* Task brief *
Pull each line containing "field" out of the data and copy it.

[Items from a data source]
Start of Block
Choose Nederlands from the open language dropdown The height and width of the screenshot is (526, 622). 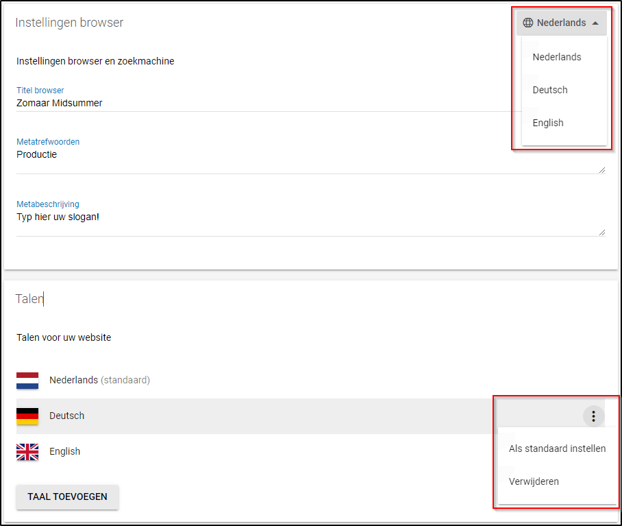[557, 57]
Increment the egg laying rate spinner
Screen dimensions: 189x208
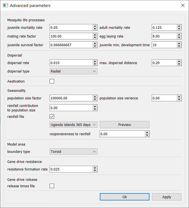[179, 35]
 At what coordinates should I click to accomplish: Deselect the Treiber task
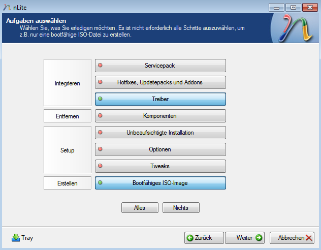pyautogui.click(x=160, y=99)
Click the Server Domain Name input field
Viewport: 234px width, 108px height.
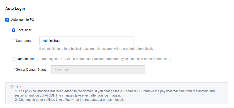pos(98,70)
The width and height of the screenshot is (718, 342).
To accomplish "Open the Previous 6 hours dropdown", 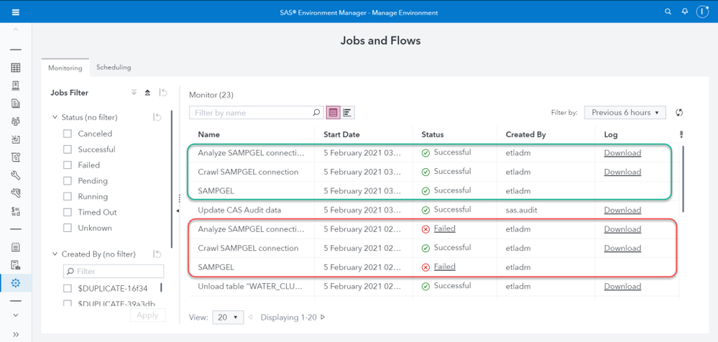I will click(625, 113).
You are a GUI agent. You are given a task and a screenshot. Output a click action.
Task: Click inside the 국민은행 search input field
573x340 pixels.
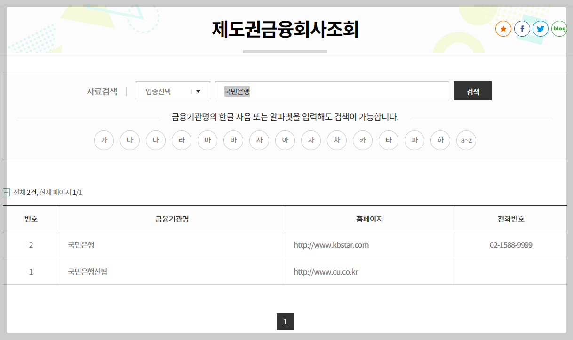coord(332,91)
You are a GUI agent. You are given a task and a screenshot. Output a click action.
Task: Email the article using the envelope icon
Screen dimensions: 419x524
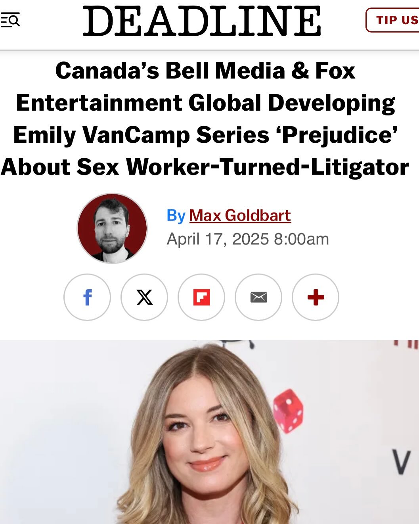pyautogui.click(x=258, y=297)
End of Block
* The answer *
Click the Server Domain Name input field
Task: Click inside the 국민은행 search input field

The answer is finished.